Liability is a salient issue for a novel that, like Wild Houses, is very much concerned with violence. There's a tight rope that Barrett is able to walk so deftly here: the way the story is both about violence that is exceptional--a boy kidnapped and held hostage--and quotidian, absorbed into the landscape and its rhythms. When everything "twists together" so quickly, when interconnectedness becomes a liability, then culpability and complicity become murky affairs. To act for someone becomes to act against someone else; but to not act at all is itself a kind of complicity that, in effect, accomplishes the same thing. That this violence takes place in the countryside is something to note, too. The countryside of Wild Houses is not one of idyll and serenity but of menace, the vastness of its landscapes a kind of blanket that, in its immensity, is able to at once absorb and eclipse violence.

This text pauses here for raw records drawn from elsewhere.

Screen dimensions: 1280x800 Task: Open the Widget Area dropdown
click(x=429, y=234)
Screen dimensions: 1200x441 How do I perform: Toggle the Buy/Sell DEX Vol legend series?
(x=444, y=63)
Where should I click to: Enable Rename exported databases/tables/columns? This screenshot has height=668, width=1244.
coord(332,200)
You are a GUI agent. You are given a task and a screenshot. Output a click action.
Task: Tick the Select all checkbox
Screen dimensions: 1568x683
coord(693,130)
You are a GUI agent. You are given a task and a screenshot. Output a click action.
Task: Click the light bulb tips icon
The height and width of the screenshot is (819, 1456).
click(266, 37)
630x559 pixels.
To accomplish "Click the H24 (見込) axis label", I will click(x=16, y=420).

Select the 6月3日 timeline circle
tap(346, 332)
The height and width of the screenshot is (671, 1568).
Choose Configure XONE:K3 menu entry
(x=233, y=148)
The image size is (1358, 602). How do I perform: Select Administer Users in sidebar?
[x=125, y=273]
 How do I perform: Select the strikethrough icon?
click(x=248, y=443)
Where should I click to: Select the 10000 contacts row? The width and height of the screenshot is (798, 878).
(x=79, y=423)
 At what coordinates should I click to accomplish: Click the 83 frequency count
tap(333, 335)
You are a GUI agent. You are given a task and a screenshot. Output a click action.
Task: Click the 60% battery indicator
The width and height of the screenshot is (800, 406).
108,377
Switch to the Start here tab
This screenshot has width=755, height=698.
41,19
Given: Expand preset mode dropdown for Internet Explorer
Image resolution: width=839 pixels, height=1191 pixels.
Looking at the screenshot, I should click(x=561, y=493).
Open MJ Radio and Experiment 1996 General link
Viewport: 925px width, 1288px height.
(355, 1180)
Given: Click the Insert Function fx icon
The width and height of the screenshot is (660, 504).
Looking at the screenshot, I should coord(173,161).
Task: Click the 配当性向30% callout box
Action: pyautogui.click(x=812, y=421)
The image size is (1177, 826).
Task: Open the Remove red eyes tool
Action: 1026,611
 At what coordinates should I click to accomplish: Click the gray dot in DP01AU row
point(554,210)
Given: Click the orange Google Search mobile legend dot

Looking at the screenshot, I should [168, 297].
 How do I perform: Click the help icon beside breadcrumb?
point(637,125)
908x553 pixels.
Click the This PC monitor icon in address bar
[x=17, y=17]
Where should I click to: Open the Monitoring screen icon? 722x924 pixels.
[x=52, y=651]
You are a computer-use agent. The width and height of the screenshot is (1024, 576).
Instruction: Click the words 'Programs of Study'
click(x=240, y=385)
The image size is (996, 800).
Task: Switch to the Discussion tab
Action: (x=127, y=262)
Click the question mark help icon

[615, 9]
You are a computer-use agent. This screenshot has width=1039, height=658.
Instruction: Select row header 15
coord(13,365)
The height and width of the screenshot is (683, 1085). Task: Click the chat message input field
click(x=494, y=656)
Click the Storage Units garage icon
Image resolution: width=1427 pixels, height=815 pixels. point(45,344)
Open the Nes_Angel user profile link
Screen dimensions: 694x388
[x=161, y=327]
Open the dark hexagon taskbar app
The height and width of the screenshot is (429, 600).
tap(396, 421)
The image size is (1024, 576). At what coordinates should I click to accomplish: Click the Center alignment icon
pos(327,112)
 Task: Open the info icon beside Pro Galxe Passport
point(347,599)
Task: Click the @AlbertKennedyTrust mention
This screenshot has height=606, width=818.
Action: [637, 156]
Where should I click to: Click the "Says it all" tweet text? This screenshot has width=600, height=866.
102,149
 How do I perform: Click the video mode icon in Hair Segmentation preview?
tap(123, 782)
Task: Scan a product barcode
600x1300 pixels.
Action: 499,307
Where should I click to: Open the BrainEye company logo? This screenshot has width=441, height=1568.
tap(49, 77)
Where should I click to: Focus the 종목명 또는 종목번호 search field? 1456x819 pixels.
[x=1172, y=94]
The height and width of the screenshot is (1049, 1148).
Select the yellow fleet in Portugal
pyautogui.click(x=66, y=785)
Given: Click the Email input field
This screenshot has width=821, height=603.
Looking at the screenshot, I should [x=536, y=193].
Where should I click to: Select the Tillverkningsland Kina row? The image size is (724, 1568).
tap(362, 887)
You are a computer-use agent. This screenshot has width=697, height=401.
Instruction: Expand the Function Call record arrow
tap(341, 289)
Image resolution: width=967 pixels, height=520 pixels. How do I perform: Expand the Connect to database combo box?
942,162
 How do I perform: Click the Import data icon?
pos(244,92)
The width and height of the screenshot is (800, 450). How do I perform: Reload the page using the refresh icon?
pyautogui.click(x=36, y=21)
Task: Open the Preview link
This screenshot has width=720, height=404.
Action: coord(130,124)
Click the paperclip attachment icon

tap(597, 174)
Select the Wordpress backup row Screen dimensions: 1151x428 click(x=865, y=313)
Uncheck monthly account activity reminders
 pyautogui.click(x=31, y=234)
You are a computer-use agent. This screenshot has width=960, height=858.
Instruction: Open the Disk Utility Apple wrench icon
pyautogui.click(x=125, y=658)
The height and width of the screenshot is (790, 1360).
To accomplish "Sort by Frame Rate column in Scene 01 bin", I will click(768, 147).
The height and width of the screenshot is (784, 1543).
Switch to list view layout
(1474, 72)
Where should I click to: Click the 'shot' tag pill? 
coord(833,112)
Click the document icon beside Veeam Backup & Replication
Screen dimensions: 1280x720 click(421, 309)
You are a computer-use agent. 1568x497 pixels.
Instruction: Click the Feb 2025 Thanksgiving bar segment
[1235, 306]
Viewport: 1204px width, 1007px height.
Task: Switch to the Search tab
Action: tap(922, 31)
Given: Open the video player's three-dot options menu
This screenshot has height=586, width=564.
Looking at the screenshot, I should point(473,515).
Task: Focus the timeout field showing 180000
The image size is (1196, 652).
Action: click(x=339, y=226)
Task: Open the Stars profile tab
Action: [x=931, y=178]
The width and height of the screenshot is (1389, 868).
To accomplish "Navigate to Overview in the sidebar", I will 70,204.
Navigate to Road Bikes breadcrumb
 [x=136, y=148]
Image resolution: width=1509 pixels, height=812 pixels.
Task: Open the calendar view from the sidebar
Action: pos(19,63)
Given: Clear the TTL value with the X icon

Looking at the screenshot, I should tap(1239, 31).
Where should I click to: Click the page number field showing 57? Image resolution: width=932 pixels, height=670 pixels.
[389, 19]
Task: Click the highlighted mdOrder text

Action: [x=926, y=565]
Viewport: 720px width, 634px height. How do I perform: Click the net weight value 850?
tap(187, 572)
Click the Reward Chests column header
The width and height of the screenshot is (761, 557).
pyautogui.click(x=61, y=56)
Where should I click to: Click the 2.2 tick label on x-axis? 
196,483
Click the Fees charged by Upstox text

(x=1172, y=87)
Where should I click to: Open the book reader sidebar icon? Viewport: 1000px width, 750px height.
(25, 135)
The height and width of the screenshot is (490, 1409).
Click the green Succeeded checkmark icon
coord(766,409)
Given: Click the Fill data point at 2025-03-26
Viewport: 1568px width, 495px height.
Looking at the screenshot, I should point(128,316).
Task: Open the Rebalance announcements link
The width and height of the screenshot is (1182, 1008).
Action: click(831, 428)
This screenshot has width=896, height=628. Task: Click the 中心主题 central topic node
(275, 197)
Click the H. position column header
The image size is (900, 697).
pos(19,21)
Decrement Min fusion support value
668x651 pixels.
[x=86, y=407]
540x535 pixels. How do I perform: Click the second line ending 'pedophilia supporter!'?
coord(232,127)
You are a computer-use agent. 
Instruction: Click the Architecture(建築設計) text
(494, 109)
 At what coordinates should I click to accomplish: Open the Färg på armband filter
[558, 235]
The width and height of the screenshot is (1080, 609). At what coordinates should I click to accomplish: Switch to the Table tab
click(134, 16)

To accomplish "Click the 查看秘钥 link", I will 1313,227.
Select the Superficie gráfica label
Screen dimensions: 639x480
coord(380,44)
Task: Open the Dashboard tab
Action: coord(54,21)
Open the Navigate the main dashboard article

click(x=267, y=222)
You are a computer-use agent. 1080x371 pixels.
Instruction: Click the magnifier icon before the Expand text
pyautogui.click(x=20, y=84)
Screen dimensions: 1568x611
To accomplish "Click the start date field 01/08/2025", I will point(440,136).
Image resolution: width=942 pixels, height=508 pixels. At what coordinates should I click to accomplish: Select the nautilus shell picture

Just as violence pervades Wild Houses, so, too, does loneliness--and it is such a poignant and heartbreaking novel in its depiction of that loneliness. Characters are bereaved, estranged, isolated; in a cruel way, it is the central event of the novel that brings them together. I was especially moved by the story of one of our two narrators, Dev. His loneliness and grief are so raw on the page, Barrett's portrayal of his mental health struggles, specifically his panic attacks, so keenly felt. There are some lines in the end of this novel that are just stunning in every sense of the word. They are exactly what I mean when I say this is a quietly devastating novel.

I've painted somewhat of a bleak picture of Wild Houses, but in Barrett's hands--in his fine, lucid, and wry writing--it's anything but. Barrett has definitely cemented himself as a new favourite author of mine and I can't wait to see more novels (and short story collections!) from him in the future.